Подаю доску. Он запихивает гвозди в рот, берет у меня доску одной рукой и прилаживает к каркасу. Потом, вынимая изо рта по одному гвоздю, вколачивает их что есть силы. Едва он успевает вбить последний гвоздь, начинается снегопад: с неба в полной тишине густо сыплются большие белые хлопья. Витторио поднимает голову, явно собираясь произнести «Черт побери!» или что-нибудь в этом роде, но не произносит; я вижу, как усилием мышц он блокирует выражение досады, и оно почти сразу же исчезает с его лица. Он замирает на лестнице, потом делает глубокий выдох и, улыбнувшись, смотрит на меня.

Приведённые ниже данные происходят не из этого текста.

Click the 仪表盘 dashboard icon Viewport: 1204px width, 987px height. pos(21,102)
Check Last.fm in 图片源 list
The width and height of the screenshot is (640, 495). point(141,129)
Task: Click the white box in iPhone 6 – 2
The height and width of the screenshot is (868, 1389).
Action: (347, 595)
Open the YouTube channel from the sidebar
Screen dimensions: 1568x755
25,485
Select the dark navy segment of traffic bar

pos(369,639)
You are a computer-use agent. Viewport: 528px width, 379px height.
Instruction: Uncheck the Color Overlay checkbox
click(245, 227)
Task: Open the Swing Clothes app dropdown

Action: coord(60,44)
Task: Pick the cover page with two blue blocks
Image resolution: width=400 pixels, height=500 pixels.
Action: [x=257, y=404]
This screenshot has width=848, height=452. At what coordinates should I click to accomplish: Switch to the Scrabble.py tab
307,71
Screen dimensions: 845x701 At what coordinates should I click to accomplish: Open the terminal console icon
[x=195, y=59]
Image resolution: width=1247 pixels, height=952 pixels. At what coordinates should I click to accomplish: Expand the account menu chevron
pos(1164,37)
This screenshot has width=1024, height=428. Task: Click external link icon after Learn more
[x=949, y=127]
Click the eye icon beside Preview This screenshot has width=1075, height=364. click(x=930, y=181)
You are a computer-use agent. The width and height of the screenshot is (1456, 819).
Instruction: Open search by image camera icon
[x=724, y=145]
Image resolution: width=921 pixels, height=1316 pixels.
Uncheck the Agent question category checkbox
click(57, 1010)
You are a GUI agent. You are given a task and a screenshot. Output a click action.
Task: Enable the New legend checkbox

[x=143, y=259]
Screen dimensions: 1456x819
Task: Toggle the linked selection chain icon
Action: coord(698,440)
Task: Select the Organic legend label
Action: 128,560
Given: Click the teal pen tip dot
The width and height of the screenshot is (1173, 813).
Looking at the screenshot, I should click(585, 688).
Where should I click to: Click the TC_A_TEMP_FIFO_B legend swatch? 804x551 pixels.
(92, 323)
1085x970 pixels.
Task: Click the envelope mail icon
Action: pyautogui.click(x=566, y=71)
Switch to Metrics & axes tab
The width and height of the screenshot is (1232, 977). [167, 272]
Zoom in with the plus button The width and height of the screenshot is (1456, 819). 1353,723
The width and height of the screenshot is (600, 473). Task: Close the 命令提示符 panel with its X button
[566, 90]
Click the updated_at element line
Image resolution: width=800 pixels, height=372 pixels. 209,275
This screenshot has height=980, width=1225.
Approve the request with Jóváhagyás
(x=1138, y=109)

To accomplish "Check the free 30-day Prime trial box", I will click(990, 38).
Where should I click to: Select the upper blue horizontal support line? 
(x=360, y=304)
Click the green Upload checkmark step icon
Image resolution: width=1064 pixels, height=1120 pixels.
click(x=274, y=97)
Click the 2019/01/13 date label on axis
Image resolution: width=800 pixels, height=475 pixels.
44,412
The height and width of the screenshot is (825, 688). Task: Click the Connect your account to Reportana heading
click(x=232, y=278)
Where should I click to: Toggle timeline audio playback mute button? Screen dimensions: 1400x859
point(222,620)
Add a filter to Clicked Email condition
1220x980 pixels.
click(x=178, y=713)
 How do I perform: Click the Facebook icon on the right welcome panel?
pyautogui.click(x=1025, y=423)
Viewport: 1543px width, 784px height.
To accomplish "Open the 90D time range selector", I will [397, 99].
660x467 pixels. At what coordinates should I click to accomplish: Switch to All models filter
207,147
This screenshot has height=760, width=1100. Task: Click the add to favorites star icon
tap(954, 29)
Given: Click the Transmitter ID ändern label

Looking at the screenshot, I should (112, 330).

– Ничего, – говорит он. – Прибьем те, что здесь, а остальные в другой раз.
Здорово он натренировался обуздывать свои чувства! Приучил их подчиняться командам, как собаку Джино, – ходить рядом у ноги, когда хочется бежать, дружелюбно вилять хвостом, когда хочется кусаться. Сколько же времени у него на это ушло и сколько сил? По своему темпераменту он должен был бы реагировать совершенно иначе, и мне интересно, чем может кончиться такое длительное насилие над своей природой.
Витторио еще некоторое время смотрит на падающий снег, а потом говорит мне:
– Подай, пожалуйста, следующую доску.
Подаю, а сам все больше себя накручиваю: неужели он не понимает, что мне не доставляет большого удовольствия стоять тут под снегом и ему помогать?
Нет, ему такое и в голову не приходит; он берет у меня доски, пригоняет к каркасу, закрывая ими, как в сэндвиче, начинку из серебристой изоляции, стучит что есть сил молотком.
– Видишь, как просто? – бормочет он, и вынув изо рта мешающие говорить гвозди, перекладывает их в карман. – в этой стране даже дети умеют строить дома из игрушечных конструкторов. В Италии с ее камнем, кирпичами, цементом все так окончательно, от Альп и до носка сапога страна застроена окончательным уродством.
Продрогший до костей, я смотрел снизу на рифленые подошвы его лесничих сапог, подавая ему время от времени то доски, то гвозди. Я делал слишком мало движений, чтобы согреться, он же не останавливался ни на минуту.